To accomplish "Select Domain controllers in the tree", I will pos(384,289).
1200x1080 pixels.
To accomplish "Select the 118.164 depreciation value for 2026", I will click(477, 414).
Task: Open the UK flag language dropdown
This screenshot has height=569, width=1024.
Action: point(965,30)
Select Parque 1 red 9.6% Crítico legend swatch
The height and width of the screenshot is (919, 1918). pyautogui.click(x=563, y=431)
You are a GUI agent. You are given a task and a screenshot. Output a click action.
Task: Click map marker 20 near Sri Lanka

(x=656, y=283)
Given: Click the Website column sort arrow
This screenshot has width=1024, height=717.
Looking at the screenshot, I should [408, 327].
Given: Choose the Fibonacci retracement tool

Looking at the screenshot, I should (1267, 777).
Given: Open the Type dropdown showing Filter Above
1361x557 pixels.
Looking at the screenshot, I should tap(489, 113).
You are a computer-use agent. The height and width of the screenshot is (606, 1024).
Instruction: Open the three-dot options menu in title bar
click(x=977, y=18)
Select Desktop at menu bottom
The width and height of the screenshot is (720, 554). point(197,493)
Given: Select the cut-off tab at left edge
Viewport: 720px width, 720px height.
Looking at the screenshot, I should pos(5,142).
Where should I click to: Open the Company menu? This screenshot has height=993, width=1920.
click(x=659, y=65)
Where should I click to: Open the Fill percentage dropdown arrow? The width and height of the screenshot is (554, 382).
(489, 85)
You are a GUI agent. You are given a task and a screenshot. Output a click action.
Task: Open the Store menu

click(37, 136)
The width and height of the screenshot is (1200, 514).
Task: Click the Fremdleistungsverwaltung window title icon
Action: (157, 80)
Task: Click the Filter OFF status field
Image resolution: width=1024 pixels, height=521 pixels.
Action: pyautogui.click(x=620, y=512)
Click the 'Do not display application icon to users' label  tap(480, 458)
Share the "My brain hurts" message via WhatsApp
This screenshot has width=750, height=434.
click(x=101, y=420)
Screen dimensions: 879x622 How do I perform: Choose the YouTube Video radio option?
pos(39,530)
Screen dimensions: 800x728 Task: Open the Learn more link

________

## AIM
Could you repeat the lines from the one with "Screen dimensions: 879x622" through the end of the lines, changing "Screen dimensions" to "Display size" and leaving everything else the same?

## FULL ANSWER
Display size: 879x622 How do I perform: Choose the YouTube Video radio option?
pos(39,530)
Display size: 800x728 Task: Open the Learn more link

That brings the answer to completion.